Exercise instructions: Locate the line that contains "Task: Close the Web Camera Settings dialog". Copy it and every following line through the end of the records, exactly, and include nothing else.

Start of Records shown

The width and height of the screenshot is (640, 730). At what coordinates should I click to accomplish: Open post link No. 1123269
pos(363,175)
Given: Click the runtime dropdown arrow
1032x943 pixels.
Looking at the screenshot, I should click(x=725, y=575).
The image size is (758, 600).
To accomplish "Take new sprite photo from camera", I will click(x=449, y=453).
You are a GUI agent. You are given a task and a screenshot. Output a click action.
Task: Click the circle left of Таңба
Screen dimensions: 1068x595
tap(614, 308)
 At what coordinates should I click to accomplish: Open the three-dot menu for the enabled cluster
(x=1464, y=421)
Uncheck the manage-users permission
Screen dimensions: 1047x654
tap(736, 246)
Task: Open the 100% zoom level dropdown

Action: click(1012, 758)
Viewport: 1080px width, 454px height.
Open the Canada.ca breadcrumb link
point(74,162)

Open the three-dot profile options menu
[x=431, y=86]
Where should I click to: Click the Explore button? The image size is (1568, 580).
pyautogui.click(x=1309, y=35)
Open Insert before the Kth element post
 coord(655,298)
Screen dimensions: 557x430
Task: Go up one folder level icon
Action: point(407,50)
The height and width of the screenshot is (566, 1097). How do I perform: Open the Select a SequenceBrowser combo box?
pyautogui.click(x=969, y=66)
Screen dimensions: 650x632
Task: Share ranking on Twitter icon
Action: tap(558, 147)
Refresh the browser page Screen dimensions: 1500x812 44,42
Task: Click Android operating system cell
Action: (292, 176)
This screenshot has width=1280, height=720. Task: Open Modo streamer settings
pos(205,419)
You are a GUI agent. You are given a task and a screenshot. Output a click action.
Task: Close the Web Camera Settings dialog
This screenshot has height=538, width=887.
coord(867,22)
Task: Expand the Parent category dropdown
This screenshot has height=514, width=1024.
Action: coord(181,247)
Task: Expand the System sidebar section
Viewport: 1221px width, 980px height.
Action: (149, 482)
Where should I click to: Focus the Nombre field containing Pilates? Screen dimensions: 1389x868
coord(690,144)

End of Records shown

Problem solution:
Task: Close the Web Camera Settings dialog
This screenshot has height=538, width=887.
coord(867,22)
Task: Expand the Parent category dropdown
This screenshot has height=514, width=1024.
Action: coord(181,247)
Task: Expand the System sidebar section
Viewport: 1221px width, 980px height.
Action: (149, 482)
Where should I click to: Focus the Nombre field containing Pilates? Screen dimensions: 1389x868
coord(690,144)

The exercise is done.